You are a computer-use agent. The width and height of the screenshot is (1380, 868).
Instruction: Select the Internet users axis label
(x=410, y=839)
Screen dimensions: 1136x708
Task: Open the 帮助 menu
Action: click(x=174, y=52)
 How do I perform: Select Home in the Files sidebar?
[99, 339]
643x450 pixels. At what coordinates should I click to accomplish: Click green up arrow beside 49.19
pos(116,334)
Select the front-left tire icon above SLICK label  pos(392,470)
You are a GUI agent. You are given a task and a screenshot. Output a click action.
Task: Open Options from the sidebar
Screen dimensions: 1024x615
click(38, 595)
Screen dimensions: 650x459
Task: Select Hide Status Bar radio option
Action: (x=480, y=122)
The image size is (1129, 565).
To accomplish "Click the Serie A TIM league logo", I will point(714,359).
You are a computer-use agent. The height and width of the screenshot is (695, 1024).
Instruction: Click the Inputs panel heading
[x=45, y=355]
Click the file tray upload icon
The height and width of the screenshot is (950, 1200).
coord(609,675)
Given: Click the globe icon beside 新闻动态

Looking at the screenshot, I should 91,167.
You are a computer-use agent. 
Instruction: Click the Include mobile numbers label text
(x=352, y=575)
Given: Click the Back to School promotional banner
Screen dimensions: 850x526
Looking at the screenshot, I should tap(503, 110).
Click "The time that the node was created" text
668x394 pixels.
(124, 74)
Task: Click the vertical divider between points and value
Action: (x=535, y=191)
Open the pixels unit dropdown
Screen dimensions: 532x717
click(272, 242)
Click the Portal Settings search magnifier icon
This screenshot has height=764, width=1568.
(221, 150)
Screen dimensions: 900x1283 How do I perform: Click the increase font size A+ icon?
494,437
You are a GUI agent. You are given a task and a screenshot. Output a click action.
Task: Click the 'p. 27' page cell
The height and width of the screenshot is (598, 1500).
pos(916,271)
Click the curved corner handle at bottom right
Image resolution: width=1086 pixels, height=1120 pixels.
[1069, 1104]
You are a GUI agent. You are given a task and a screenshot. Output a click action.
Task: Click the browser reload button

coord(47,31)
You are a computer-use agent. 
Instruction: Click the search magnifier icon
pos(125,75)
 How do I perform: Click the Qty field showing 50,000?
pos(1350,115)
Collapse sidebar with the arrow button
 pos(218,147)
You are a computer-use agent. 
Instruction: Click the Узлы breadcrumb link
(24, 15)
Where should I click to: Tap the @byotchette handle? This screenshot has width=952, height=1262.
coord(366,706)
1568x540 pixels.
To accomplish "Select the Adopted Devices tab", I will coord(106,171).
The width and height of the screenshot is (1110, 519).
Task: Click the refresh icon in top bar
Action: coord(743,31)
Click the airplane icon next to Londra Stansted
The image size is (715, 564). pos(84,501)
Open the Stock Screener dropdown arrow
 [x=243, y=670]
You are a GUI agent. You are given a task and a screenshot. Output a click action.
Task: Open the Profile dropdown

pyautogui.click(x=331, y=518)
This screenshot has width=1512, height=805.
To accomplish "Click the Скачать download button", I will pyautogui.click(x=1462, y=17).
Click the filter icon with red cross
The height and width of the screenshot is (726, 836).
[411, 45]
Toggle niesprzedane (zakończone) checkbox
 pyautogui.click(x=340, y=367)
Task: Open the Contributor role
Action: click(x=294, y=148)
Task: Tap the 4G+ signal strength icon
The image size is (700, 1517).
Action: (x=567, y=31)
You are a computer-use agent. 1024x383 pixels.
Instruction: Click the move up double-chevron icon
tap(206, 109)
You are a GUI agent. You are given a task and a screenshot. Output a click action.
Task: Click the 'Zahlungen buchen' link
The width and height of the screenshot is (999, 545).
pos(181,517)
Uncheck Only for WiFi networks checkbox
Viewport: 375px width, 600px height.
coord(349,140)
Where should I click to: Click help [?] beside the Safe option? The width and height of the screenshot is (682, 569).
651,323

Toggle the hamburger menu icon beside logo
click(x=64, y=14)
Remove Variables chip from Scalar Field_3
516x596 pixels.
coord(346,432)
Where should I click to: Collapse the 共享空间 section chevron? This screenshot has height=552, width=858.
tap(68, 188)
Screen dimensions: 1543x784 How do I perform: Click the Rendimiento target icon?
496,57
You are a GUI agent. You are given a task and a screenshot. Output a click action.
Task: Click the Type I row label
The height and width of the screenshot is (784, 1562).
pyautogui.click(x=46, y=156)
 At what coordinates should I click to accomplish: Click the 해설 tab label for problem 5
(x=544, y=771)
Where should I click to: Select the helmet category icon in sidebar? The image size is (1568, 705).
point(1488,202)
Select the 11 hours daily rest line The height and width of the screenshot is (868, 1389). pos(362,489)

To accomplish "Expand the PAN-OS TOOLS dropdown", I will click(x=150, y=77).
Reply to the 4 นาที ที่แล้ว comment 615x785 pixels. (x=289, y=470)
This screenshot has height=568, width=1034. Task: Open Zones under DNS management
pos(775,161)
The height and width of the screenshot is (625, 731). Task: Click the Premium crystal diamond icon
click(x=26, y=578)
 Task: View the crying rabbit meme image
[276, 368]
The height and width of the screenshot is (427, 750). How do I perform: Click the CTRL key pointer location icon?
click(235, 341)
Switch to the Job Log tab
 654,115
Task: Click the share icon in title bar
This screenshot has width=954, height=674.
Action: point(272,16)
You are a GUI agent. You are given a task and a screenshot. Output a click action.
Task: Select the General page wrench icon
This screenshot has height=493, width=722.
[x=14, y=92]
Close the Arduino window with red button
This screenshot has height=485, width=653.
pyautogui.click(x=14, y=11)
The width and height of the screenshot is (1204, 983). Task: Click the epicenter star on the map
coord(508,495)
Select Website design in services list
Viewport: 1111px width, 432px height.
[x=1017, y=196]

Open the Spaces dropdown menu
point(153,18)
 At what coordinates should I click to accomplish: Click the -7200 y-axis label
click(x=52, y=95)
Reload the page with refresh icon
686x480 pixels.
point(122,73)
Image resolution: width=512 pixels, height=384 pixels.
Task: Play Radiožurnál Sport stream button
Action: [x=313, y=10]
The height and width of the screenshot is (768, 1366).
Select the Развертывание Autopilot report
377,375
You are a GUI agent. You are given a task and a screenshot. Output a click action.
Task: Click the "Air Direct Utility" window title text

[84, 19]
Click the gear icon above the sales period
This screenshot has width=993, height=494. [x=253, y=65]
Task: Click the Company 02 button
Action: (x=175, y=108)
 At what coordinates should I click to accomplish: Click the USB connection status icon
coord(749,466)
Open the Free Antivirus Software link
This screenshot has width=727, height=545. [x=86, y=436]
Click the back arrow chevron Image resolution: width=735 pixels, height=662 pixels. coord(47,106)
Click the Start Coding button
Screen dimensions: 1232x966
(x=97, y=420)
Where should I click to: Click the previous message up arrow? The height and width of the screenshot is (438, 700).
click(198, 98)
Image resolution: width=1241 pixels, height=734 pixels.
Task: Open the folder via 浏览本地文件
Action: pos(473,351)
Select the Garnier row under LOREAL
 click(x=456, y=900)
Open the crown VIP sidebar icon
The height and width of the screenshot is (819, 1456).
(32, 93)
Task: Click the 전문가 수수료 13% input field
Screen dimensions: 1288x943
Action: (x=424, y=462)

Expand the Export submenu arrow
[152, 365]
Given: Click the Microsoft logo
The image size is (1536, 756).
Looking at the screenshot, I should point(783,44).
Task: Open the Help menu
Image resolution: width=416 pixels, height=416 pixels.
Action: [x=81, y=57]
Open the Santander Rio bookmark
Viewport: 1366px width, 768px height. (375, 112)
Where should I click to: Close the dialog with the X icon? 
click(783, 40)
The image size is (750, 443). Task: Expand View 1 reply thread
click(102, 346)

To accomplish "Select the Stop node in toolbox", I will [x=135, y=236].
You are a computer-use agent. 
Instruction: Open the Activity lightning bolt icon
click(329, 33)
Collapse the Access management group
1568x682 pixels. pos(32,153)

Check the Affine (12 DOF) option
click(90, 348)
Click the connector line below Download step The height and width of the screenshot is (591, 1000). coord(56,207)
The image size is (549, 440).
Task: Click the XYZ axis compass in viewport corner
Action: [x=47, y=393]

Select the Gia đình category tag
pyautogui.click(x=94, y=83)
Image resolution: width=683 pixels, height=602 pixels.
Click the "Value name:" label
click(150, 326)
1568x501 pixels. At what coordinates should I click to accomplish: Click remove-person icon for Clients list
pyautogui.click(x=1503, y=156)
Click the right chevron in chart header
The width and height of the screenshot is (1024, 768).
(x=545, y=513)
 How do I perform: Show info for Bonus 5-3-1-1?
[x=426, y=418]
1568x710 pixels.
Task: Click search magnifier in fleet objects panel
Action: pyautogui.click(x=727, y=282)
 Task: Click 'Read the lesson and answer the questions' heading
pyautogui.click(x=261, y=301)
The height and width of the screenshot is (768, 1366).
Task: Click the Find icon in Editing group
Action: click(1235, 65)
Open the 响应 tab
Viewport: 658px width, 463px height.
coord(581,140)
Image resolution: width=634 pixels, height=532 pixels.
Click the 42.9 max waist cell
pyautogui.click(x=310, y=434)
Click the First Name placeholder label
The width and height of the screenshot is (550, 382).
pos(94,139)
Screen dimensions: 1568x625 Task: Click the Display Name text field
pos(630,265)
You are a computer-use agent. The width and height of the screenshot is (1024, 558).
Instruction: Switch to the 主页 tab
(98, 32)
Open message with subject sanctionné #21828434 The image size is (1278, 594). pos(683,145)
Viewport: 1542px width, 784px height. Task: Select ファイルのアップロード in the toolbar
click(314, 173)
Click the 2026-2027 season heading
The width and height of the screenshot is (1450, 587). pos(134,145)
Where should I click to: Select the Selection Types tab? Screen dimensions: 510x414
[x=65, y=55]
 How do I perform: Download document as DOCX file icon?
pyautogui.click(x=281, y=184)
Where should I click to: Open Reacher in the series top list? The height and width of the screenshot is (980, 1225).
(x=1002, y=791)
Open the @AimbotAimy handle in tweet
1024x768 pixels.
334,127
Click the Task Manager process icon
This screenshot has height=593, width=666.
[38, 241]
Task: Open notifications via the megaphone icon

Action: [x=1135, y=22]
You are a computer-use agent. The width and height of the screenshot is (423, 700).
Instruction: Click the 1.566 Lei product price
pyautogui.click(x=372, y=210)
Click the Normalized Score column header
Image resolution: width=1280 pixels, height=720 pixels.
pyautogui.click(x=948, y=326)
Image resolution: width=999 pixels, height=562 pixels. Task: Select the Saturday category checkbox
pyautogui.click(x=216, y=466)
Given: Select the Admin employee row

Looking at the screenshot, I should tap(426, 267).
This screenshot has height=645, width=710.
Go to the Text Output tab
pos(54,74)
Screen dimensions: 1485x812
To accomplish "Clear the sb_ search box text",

◆ WHAT TO WORK ON: Look through the entries for the string "page". Every line that has it belongs in the answer.

◆ EXERCISE RESPONSE:
Task: Click the 'p. 27' page cell
Task: Select the General page wrench icon
Reload the page with refresh icon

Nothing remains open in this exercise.